Ask HN: Math major wanting to get into programming quickly - monkeykay

Hey!  I'm a math major with a concentration in teaching at UC Berkeley.  After learning enough about how crappy a job in teaching will be, I've decided I should really dive into computer programming.<p>Where should I start and what's a good plan?  I hope to get into a position where I can work remotely online, so that I can travel a lot.  It would be ideal to accomplish this in a year or two.  I'm almost done with my undergrad in math but I'm a complete beginner in computer science.  I hope to develop skills that I can use for 'good causes', like contributing to a nonprofit or maybe even an education startup.<p>A friend has suggested to work through either python or ruby and then C on learncodethehardway.org.  Is this a good idea? What other options are there?<p>THANK YOU!
======
bwh2
I'd recommend writing some parsers (in python, ruby, perl, whatever) for large
data sets ( [http://www.quora.com/Data/Where-can-I-get-large-datasets-
ope...](http://www.quora.com/Data/Where-can-I-get-large-datasets-open-to-the-
public) )

It will probably speak to your analytical side and teach you stuff like string
manipulation, loops, file i/o, etc. Plus you could use your math background to
do some cool data analysis for the public good.

------
moistgorilla
www.udacity.com

start with their cs1101 course then move up from there.

------
saiko-chriskun
If you love math you might wanna check out Haskell ;)

------
mrose
Before making my recommendation, I should note that it would be beneficial to
know a bit more about what sort of programming you'd like to get into. Even
withing the realm of web programming, there are many different paths you can
go down before even crossing the client-server line.

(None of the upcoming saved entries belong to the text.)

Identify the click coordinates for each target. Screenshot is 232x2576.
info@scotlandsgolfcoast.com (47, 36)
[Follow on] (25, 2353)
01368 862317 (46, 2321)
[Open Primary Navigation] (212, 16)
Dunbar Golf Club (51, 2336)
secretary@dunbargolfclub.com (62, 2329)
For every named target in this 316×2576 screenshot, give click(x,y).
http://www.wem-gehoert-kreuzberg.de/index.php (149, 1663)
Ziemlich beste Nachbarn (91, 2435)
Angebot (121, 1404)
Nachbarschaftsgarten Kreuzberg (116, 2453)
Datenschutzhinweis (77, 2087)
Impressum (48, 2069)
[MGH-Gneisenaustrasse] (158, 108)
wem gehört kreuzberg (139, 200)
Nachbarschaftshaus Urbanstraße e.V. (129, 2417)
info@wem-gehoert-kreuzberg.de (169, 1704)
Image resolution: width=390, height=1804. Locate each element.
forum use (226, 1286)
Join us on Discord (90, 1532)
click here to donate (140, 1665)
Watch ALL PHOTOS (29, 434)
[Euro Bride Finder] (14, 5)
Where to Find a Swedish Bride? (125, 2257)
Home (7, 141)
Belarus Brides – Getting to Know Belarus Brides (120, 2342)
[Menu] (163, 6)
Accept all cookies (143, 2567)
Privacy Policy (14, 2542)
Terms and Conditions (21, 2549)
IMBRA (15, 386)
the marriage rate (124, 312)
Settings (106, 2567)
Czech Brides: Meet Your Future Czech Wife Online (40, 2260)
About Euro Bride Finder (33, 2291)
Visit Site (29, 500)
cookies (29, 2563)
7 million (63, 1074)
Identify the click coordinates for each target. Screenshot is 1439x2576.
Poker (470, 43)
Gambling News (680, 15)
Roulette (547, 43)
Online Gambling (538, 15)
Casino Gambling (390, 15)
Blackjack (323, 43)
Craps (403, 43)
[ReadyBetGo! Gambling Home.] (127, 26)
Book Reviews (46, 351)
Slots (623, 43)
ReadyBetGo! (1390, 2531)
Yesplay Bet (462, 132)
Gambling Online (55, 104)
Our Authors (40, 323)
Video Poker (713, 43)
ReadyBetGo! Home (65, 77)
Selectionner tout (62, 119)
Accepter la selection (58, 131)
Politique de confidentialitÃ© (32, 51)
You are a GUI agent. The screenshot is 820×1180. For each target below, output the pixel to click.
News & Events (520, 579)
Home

Your mention of good causes/nonprofits suggests to me that you anticipate a
sort of "generalist" technology role in the future, as these organizations
typically need as much breadth of skill in their talent as they can get. This
leads me to recommend you spend your initial focus learning a bit about as
many diverse topics as you can. At once, you will be exposed to a wide variety
of syntax amongst many different programming languages and methodologies
allowing you to gravitate towards the areas you find most attracted to.